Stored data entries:

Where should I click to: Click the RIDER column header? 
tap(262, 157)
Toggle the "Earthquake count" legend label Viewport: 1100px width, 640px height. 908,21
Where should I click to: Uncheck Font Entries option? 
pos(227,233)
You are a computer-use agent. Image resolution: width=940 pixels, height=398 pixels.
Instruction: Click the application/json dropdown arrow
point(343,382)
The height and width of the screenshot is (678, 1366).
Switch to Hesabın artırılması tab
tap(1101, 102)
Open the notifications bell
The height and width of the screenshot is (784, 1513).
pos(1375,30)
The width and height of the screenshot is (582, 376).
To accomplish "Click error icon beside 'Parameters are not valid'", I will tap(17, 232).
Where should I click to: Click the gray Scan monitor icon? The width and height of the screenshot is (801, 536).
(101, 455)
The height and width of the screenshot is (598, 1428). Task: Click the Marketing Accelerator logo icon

● **Exercise aim**
All of the records are to be reproduced exactly as they were given.

● **Task result**
Where should I click to: Click the RIDER column header? 
tap(262, 157)
Toggle the "Earthquake count" legend label Viewport: 1100px width, 640px height. 908,21
Where should I click to: Uncheck Font Entries option? 
pos(227,233)
You are a computer-use agent. Image resolution: width=940 pixels, height=398 pixels.
Instruction: Click the application/json dropdown arrow
point(343,382)
The height and width of the screenshot is (678, 1366).
Switch to Hesabın artırılması tab
tap(1101, 102)
Open the notifications bell
The height and width of the screenshot is (784, 1513).
pos(1375,30)
The width and height of the screenshot is (582, 376).
To accomplish "Click error icon beside 'Parameters are not valid'", I will tap(17, 232).
Where should I click to: Click the gray Scan monitor icon? The width and height of the screenshot is (801, 536).
(101, 455)
The height and width of the screenshot is (598, 1428). Task: Click the Marketing Accelerator logo icon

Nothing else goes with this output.